> _Text to read_:
# # # # # # #
Austerity Thinking
Dragon Age doesn’t need to respect your choices to tell a good story - Inverse
With apologies because this is from December last year and I’ve only just read it due to an aside in this week’s Critical Distance round up. The headline here doesn’t really, adequately, describe the main thrust of the piece which rather than argue that it’s okay, you can tell a good enough story without honouring a player’s saves, instead brings austerity thinking to the table. It would cost too much to do so, source:I have made that up.
Obviously, it’s a milder concern than actually enacting austerity but still, arguing for it is pretty rubbish and a depressingly inevitable full stop to the “games cost too much to make” argument that’s taken hold recently. Rather than look at - and address - the problems that get us in a bind, austerity invites us all to just shrug our shoulders and say “nope, can’t do anything, can’t afford it” whilst someone else fucks off with all the money and the problems not only persist but invariably get worse. My source for this? Living in England, under actual austerity, for a very, very long time now.
It’s really shit. I’m not going to beat around the bush here, that’s the thing about austerity thinking, it leads to things being really shit and staying really shit. It improves nothing but the bank balances of the already rich whilst everyone else gets to ‘tighten their belts’. I am not a fan. Very much not a fan. I’m also not a fan of the line of thinking that follows in its wake, people can justify not doing anything at all, whatever it may be, because Austerity.
Like this.
It’s become more and more apparent in recent years that game development budgets and timelines are at an untenable point. The cost of making a game — in dollars, work hours, and the health of developers themselves — has grown beyond what’s sustainable. That’s evident in The Veilguard’s ten-year development time, which included restarting the project altogether, and it’s why games like Concord end up costing so much only to fail on launch. Imagine if The Veilguard had also included every choice that players find significant from previous games. That means not just writing dialogue, crafting cutscenes, or building environments that reference those choices, but creating multiple versions of each to reflect all the options players could have chosen. Including even a handful of those choices could have tacked untold expenses onto what was already a seemingly difficult development.
Nobody is going to attempt to make ‘every choice matter’ from past games because that’s fundamentally impossible for a game at that sort of scale. There is an incalculable amount of choices from the player’s perspective, so we’re just pulling out the most extreme, unlikely to ever be a real concern ever, thing to eventually just argue sorry, we can’t afford it.
# # # # # # #
> _Provided data_:
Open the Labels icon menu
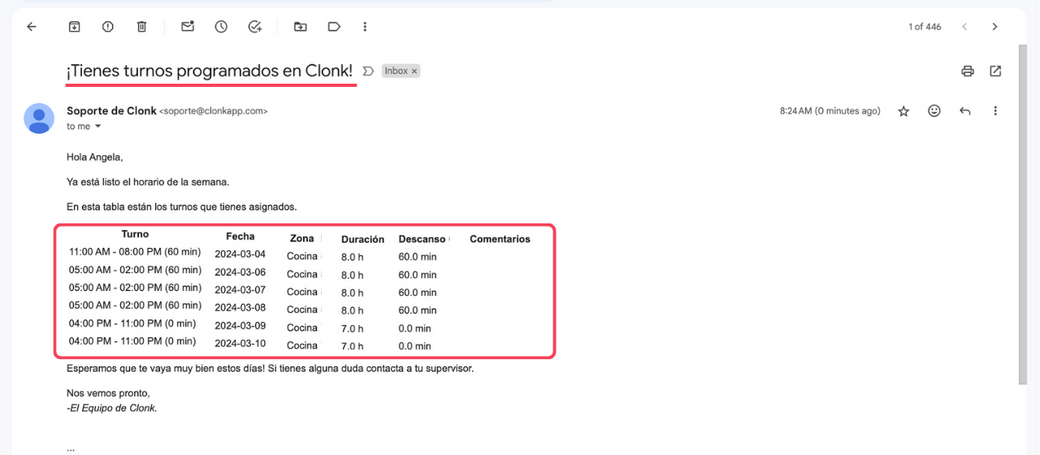The width and height of the screenshot is (1040, 455). (x=334, y=27)
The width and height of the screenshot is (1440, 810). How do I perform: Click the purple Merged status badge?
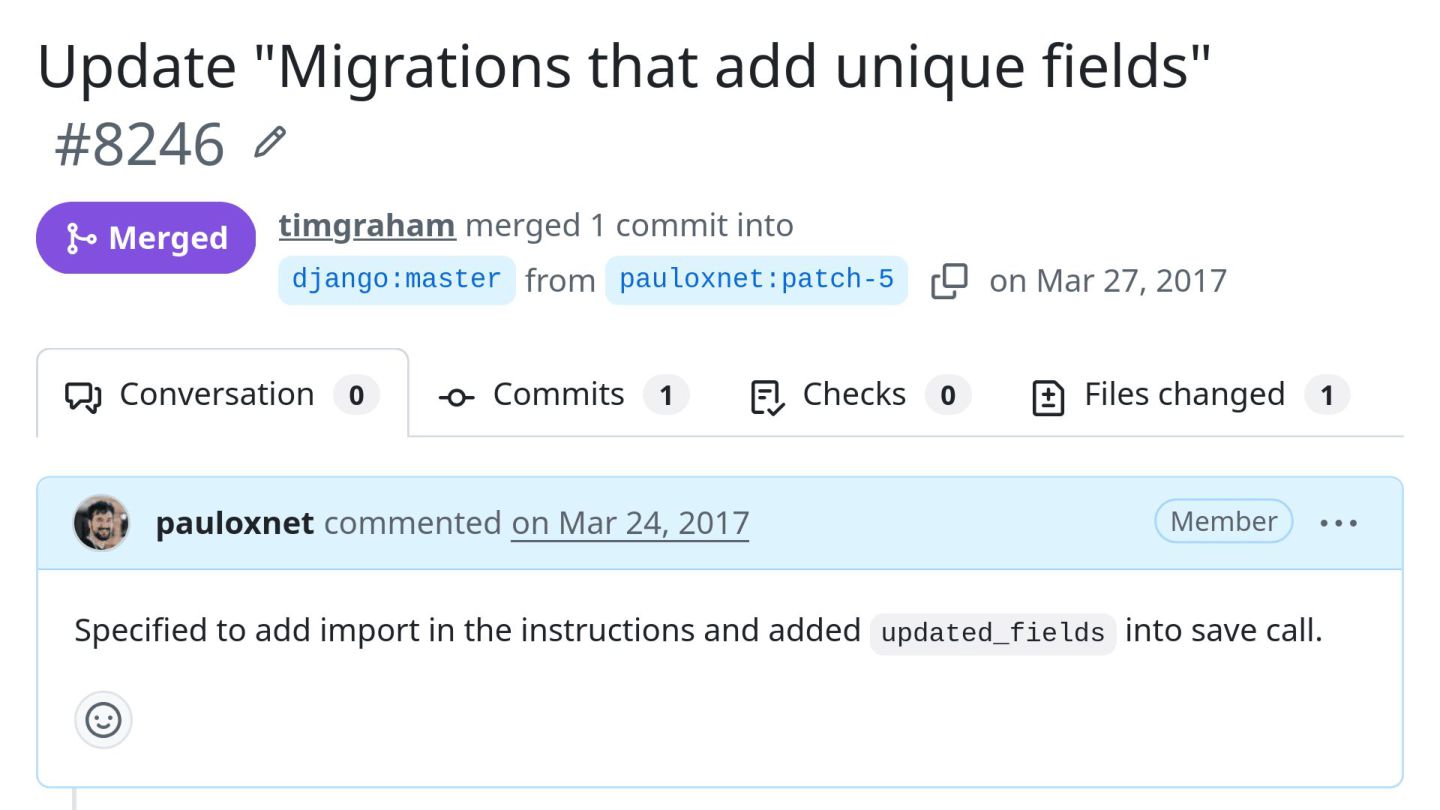[x=147, y=238]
# # # # # # #
> _What you are asked to do_:
Quote the part of the post on austerity thinking that opens with the words containing "It’s become more" and closes with "seemingly difficult development.". The listing has no connection to the post on austerity thinking.

> _Output of the exercise_:
It’s become more and more apparent in recent years that game development budgets and timelines are at an untenable point. The cost of making a game — in dollars, work hours, and the health of developers themselves — has grown beyond what’s sustainable. That’s evident in The Veilguard’s ten-year development time, which included restarting the project altogether, and it’s why games like Concord end up costing so much only to fail on launch. Imagine if The Veilguard had also included every choice that players find significant from previous games. That means not just writing dialogue, crafting cutscenes, or building environments that reference those choices, but creating multiple versions of each to reflect all the options players could have chosen. Including even a handful of those choices could have tacked untold expenses onto what was already a seemingly difficult development.